Of course Nuit Blanche presents Eyes with a fortuitous opportunity to connect with and showcase Toronto’s unsung artists, but it also poses significant challenges: beyond the formidable task of Eyes and his cast being on their game for six times longer than their usual two-hour shows, the transient nature of the audience means that certain reliable comic techniques must be discarded. (Salisko laments the impossibility of “callbacks,” or running gags built from references to previous interactions.)
However, Eyes’ greatest strength as a host is his flair for off-the-cuff quips and quick comebacks, and rather than try to schedule a set lineup of guests and performances — “the nature of the night is that people say ‘I’ll stop by,’ so we don’t want to make any promises” — Eyes will take advantage of the event’s random nature by transforming the show into a sort of unofficial Nuit Blanche crash pad: the action will move offstage and all over the Gladstone Hotel; participating Nuit Blanche artists will be invited to come down and discuss their work; and a field correspondent will check in with telephoned reports and live images from other Nuit Blanche exhibits around town.
“I went to Nuit Blanche last year,” says Terfloth, “and the biggest complaint from everyone I met was the walking distance between venues — I walked for like nine hours just to see something, and then walked another great distance just to see something else.
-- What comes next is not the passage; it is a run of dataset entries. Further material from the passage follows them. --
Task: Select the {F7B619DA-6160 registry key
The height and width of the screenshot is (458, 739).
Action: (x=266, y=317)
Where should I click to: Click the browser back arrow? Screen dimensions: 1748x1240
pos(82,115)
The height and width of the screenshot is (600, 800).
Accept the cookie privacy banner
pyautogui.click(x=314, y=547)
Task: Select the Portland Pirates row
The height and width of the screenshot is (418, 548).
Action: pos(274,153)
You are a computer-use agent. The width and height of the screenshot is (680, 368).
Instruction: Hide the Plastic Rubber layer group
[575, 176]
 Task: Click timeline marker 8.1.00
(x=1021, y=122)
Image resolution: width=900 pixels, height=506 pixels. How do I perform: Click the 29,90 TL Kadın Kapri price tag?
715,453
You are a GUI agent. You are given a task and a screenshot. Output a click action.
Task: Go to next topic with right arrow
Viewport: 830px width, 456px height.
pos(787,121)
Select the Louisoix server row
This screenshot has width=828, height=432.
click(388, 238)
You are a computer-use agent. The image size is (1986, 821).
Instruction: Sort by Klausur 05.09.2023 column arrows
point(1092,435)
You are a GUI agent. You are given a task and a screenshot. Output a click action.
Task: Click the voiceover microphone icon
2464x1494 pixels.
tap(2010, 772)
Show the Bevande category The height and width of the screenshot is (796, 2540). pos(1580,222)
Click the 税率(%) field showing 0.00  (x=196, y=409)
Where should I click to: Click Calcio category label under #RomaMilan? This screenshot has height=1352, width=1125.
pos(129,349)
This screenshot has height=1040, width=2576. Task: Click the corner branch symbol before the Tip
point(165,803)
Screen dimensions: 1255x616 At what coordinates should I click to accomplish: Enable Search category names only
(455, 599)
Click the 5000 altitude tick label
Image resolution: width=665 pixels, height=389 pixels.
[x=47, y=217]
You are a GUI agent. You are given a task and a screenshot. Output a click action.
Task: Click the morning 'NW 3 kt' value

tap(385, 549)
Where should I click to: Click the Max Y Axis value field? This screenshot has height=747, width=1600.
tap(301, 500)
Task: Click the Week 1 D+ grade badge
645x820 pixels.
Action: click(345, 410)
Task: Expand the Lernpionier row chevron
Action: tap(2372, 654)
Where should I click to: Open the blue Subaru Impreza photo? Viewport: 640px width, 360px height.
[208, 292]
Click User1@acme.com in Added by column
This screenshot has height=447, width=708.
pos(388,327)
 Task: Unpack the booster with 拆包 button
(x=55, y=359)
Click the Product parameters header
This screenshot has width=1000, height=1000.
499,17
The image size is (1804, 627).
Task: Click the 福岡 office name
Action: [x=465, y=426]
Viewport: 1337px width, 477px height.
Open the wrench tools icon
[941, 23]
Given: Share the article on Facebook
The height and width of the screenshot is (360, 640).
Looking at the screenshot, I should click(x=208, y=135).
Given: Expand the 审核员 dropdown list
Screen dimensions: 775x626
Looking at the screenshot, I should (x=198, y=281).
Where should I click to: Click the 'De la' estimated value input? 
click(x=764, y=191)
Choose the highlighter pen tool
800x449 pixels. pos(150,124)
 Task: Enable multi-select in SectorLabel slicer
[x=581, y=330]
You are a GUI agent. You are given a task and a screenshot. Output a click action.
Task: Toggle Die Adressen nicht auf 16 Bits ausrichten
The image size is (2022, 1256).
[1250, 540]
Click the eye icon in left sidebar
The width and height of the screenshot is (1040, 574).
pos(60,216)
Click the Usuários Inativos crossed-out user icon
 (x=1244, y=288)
And a lot of the exhibits closed early — we got to a couple that were locked up. So I’m just saying, if you’re lazy and like being in one spot…”
“…have we got the show for you,” Salisko replies.
Says Eyes: “We’re basically doing this so nobody has to leave to go see any of the other installations. We’ll be like the Wal-Mart of art shows.”
And if it all goes to hell, Berry is ready with the backup plan: “I think we’re just going to show Grease on the big screen for the last couple of hours.”